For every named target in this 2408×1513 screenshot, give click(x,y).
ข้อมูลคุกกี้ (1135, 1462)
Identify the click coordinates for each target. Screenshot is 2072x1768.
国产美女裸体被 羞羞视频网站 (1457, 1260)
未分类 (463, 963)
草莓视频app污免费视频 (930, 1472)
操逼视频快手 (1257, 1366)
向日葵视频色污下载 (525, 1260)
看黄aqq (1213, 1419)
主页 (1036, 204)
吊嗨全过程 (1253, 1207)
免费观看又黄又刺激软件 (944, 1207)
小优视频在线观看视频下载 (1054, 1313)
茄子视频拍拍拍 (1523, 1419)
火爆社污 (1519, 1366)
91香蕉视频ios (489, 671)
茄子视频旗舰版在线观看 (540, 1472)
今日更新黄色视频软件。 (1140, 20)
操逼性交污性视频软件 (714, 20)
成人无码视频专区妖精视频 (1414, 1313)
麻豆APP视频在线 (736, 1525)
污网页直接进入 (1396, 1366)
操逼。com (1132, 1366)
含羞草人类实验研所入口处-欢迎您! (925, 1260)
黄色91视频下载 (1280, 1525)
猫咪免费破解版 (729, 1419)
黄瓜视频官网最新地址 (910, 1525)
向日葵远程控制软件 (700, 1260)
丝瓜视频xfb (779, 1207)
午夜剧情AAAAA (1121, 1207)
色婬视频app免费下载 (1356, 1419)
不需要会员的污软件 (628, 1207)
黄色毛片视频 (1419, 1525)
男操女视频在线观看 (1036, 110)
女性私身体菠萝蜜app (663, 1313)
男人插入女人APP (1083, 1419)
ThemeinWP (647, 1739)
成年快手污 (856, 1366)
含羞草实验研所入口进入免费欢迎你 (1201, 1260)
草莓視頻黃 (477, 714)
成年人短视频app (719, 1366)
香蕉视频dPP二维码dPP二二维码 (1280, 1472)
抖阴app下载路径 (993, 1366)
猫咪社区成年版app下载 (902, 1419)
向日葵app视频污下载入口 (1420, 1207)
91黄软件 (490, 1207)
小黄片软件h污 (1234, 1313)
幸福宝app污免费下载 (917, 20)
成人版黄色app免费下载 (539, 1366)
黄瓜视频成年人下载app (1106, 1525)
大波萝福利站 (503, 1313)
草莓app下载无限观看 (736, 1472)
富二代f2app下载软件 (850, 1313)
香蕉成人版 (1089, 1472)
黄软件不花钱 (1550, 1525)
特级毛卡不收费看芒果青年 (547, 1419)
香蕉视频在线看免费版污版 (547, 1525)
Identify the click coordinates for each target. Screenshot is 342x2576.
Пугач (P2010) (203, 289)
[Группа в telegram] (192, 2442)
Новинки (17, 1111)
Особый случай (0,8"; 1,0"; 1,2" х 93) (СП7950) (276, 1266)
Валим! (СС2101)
= = = = = = =
■ Task objective ■
The full listing must come back exactly as given.

■ Solved problem ■
For every named target in this 2408×1513 screenshot, give click(x,y).
ข้อมูลคุกกี้ (1135, 1462)
Identify the click coordinates for each target. Screenshot is 2072x1768.
国产美女裸体被 羞羞视频网站 (1457, 1260)
未分类 (463, 963)
草莓视频app污免费视频 (930, 1472)
操逼视频快手 (1257, 1366)
向日葵视频色污下载 (525, 1260)
看黄aqq (1213, 1419)
主页 (1036, 204)
吊嗨全过程 (1253, 1207)
免费观看又黄又刺激软件 (944, 1207)
小优视频在线观看视频下载 (1054, 1313)
茄子视频拍拍拍 (1523, 1419)
火爆社污 (1519, 1366)
91香蕉视频ios (489, 671)
茄子视频旗舰版在线观看 (540, 1472)
今日更新黄色视频软件。 (1140, 20)
操逼性交污性视频软件 (714, 20)
成人无码视频专区妖精视频 (1414, 1313)
麻豆APP视频在线 (736, 1525)
污网页直接进入 (1396, 1366)
操逼。com (1132, 1366)
含羞草人类实验研所入口处-欢迎您! (925, 1260)
黄色91视频下载 (1280, 1525)
猫咪免费破解版 (729, 1419)
黄瓜视频官网最新地址 (910, 1525)
向日葵远程控制软件 (700, 1260)
丝瓜视频xfb (779, 1207)
午夜剧情AAAAA (1121, 1207)
色婬视频app免费下载 (1356, 1419)
不需要会员的污软件 (628, 1207)
黄色毛片视频 (1419, 1525)
男操女视频在线观看 (1036, 110)
女性私身体菠萝蜜app (663, 1313)
男人插入女人APP (1083, 1419)
ThemeinWP (647, 1739)
成年快手污 (856, 1366)
含羞草实验研所入口进入免费欢迎你 (1201, 1260)
草莓視頻黃 (477, 714)
成年人短视频app (719, 1366)
香蕉视频dPP二维码dPP二二维码 (1280, 1472)
抖阴app下载路径 (993, 1366)
猫咪社区成年版app下载 (902, 1419)
向日葵app视频污下载入口 (1420, 1207)
91黄软件 (490, 1207)
小黄片软件h污 (1234, 1313)
幸福宝app污免费下载 (917, 20)
成人版黄色app免费下载 (539, 1366)
黄瓜视频成年人下载app (1106, 1525)
大波萝福利站 (503, 1313)
草莓app下载无限观看 (736, 1472)
富二代f2app下载软件 (850, 1313)
香蕉成人版 (1089, 1472)
黄软件不花钱 (1550, 1525)
特级毛卡不收费看芒果青年 (547, 1419)
香蕉视频在线看免费版污版 (547, 1525)
Identify the click coordinates for each target. Screenshot is 342x2576.
Пугач (P2010) (203, 289)
[Группа в telegram] (192, 2442)
Новинки (17, 1111)
Особый случай (0,8"; 1,0"; 1,2" х 93) (СП7950) (276, 1266)
Валим! (СС2101)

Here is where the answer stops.